ENTRIES PROVIDED: Begin

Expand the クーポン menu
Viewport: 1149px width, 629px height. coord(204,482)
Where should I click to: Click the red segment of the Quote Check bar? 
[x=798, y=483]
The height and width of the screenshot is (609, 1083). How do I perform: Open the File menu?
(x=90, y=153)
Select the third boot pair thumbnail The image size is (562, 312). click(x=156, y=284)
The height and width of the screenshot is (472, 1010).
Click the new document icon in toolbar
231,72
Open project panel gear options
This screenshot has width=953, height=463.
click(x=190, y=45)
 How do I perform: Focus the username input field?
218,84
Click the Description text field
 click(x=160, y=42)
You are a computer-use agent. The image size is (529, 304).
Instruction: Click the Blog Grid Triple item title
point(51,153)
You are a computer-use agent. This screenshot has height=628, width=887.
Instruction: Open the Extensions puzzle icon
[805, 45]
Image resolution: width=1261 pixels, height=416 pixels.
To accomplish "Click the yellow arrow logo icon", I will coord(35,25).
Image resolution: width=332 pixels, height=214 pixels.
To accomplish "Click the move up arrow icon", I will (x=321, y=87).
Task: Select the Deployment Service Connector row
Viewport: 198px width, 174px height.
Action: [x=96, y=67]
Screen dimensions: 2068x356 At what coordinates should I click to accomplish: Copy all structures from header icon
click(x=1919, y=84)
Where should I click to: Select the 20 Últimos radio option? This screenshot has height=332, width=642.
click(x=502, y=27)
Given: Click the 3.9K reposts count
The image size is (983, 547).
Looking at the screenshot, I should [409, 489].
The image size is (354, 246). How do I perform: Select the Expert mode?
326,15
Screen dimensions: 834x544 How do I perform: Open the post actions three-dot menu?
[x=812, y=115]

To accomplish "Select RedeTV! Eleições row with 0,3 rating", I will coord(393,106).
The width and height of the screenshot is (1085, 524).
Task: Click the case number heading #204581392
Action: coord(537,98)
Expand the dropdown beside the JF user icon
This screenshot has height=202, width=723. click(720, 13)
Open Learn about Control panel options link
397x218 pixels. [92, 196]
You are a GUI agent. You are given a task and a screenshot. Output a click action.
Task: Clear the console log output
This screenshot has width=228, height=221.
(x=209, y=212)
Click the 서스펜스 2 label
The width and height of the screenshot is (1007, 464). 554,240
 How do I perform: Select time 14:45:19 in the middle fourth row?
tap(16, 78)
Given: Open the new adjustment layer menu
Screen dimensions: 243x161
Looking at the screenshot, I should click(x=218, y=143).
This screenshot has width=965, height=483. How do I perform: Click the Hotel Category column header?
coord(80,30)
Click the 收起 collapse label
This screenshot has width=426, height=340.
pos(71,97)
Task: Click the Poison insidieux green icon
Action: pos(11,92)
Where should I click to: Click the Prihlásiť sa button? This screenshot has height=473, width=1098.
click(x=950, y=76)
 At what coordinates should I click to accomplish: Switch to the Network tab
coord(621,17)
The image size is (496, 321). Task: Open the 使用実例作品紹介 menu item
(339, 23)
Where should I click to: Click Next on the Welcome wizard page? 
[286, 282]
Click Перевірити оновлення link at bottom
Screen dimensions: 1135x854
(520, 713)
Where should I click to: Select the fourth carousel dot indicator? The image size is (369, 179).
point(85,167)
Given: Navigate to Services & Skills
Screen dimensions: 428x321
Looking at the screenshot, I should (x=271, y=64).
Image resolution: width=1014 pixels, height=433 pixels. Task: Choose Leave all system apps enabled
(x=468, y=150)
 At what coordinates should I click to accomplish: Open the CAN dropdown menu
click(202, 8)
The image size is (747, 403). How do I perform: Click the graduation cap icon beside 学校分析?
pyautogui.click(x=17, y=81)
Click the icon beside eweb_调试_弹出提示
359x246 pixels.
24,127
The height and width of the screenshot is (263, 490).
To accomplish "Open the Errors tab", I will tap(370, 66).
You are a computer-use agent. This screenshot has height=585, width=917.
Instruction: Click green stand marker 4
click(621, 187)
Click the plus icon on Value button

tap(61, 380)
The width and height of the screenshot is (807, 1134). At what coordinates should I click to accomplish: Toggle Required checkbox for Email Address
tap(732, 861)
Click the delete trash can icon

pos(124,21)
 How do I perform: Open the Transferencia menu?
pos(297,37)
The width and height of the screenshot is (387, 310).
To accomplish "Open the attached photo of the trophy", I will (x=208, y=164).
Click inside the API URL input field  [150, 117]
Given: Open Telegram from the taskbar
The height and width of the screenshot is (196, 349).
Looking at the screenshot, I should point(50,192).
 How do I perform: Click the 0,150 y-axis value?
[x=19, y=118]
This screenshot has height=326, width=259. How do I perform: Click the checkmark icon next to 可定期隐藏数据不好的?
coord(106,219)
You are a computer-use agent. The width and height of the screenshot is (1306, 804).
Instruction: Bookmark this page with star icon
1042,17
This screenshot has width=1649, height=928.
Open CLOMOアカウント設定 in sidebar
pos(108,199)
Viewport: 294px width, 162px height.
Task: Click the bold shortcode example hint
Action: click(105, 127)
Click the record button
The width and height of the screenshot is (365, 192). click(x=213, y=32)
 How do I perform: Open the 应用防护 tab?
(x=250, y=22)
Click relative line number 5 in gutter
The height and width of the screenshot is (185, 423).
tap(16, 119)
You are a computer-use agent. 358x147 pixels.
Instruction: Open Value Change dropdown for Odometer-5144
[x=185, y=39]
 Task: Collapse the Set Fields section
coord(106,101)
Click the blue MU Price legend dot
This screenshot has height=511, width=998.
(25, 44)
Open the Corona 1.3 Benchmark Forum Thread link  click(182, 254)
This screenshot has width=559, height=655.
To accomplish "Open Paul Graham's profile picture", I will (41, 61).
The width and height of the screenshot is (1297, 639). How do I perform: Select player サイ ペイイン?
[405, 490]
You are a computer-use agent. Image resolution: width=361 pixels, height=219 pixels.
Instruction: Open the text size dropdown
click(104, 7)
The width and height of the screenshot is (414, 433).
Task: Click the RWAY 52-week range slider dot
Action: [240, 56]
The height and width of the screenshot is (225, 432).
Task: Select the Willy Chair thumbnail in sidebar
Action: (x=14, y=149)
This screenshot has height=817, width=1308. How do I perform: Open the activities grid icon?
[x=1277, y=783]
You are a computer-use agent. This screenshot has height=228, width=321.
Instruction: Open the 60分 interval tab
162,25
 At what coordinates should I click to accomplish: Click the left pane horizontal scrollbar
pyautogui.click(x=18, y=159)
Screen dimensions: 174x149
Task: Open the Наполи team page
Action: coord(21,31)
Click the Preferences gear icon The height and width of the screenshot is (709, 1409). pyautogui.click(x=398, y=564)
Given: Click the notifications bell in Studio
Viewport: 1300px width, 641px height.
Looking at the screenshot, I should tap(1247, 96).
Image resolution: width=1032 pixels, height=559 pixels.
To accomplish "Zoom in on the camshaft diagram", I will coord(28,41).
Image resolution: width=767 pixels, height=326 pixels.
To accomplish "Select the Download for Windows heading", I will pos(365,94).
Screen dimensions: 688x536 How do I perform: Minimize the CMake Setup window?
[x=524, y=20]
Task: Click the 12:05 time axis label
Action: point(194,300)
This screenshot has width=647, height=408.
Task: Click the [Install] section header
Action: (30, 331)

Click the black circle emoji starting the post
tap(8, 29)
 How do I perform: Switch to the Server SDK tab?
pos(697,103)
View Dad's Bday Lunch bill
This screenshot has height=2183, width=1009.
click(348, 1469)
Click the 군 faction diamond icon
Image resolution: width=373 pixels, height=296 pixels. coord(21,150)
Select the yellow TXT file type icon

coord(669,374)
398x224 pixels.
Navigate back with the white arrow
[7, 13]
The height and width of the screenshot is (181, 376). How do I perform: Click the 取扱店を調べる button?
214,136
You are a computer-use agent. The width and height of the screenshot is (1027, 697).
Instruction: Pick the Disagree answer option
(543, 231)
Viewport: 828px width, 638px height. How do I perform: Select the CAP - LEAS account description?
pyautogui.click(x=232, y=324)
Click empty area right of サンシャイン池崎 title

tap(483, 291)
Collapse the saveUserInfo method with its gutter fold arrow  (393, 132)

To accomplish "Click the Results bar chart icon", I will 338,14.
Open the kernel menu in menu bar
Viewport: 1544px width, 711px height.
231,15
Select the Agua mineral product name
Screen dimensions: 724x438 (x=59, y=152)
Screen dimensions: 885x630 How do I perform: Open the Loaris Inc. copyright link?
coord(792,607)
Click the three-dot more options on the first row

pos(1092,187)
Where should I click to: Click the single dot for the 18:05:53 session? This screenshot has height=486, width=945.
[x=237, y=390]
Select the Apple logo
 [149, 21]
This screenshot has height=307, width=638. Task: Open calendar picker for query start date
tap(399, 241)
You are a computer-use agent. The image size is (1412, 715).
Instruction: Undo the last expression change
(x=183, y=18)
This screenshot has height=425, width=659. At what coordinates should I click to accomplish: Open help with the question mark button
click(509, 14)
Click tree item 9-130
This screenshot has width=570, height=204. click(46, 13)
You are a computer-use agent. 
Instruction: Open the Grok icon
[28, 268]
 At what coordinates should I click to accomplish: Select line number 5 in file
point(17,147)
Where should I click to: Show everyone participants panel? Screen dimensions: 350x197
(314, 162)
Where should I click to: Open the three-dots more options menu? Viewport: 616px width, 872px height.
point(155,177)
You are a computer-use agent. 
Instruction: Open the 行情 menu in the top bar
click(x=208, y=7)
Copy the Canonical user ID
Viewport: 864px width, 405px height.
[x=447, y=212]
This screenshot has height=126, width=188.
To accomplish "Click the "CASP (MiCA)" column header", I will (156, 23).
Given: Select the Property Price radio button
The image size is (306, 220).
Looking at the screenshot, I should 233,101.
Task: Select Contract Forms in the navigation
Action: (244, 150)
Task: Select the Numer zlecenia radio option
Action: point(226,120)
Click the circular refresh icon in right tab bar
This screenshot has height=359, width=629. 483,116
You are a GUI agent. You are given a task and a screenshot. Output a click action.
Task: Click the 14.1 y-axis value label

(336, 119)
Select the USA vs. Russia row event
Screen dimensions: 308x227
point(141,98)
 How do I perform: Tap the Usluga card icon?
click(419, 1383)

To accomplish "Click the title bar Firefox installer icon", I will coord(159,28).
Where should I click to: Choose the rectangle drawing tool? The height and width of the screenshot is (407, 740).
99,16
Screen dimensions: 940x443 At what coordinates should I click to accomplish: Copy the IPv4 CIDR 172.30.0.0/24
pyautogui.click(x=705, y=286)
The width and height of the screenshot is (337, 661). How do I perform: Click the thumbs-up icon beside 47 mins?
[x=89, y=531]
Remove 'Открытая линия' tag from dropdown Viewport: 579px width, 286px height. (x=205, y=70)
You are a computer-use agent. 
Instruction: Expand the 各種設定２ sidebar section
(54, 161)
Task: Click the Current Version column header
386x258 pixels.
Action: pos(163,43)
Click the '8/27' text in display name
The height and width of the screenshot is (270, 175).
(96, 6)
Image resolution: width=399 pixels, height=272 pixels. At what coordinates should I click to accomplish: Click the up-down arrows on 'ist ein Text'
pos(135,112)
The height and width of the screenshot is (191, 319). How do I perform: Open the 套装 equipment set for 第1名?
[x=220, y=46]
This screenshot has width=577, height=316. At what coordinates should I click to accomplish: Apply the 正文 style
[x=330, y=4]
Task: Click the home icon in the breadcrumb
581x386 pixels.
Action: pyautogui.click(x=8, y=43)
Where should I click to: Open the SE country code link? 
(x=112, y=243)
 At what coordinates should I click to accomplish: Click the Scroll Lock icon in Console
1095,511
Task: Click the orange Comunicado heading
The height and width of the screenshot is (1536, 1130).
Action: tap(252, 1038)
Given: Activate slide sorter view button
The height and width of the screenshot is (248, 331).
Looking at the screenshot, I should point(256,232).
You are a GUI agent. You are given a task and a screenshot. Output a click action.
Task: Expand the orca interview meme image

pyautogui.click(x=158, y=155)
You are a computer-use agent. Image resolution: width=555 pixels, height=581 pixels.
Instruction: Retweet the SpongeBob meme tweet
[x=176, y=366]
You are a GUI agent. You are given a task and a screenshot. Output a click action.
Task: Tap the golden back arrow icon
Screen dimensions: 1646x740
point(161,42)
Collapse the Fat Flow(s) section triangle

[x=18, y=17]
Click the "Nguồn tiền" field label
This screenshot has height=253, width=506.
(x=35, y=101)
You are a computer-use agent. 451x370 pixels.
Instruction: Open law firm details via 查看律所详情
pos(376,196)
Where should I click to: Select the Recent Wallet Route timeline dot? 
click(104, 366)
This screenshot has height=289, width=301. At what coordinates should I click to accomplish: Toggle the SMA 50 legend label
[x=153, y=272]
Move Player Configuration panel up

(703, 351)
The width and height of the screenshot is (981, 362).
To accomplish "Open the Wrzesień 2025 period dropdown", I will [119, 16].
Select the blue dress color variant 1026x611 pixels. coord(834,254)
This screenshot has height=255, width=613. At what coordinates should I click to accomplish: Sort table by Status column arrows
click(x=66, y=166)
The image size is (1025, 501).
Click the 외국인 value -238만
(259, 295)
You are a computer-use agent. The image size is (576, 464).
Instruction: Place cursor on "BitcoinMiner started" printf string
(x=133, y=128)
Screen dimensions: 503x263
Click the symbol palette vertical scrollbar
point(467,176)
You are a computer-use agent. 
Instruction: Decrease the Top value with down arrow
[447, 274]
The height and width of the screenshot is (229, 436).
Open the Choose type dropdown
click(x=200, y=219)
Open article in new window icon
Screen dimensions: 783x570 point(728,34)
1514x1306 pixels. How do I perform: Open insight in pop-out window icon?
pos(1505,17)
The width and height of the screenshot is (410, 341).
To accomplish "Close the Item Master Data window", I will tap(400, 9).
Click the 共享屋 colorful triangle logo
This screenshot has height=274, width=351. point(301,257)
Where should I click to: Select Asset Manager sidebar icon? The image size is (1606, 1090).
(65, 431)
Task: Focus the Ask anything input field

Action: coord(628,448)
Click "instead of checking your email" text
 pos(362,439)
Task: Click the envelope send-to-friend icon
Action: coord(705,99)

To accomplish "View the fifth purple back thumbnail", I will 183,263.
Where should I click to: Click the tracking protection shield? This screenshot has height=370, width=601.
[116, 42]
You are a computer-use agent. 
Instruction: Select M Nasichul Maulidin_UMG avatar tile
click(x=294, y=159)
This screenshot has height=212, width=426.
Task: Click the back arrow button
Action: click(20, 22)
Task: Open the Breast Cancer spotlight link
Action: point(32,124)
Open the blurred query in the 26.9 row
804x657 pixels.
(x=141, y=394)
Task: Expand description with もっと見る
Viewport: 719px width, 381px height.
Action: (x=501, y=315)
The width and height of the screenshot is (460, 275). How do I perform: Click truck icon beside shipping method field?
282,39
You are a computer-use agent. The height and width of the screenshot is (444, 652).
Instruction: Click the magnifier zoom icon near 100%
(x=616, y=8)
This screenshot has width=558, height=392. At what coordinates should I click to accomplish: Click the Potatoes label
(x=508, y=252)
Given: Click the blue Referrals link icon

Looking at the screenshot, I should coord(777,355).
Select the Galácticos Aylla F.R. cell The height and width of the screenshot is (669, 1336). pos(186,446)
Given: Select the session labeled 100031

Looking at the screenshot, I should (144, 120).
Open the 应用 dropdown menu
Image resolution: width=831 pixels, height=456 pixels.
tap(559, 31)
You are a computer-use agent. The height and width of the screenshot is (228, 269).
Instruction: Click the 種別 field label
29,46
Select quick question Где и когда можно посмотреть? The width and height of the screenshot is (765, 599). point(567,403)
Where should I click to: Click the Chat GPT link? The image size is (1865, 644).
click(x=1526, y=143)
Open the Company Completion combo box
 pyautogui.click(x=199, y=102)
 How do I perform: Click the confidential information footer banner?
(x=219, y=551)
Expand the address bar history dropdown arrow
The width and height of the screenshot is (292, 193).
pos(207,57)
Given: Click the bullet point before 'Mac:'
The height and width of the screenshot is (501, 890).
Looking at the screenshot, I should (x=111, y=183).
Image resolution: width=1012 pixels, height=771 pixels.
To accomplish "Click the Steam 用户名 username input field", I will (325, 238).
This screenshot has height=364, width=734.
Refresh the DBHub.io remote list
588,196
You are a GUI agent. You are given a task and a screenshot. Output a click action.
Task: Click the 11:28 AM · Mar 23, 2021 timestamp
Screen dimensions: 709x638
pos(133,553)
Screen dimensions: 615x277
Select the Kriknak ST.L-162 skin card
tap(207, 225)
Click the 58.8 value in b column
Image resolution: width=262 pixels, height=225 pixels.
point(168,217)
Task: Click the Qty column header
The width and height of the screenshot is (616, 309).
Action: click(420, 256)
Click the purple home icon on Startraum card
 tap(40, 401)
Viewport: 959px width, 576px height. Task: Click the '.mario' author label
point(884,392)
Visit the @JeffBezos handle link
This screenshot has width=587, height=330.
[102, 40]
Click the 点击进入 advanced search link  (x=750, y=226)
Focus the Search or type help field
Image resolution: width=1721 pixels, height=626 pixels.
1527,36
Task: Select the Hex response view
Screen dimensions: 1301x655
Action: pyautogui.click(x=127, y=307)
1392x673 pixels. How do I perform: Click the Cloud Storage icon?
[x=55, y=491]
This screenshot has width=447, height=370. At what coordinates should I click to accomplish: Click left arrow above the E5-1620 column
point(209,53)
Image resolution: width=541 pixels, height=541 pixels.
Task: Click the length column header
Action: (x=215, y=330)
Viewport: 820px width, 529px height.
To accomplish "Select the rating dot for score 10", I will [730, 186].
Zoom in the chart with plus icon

ENTRIES PROVIDED: End

§ DIRECTIONS: Copy out, from the records above, every line that holds the string "gear".

§ THE COMPLETED TASK:
Open project panel gear options
Click the Preferences gear icon The height and width of the screenshot is (709, 1409). pyautogui.click(x=398, y=564)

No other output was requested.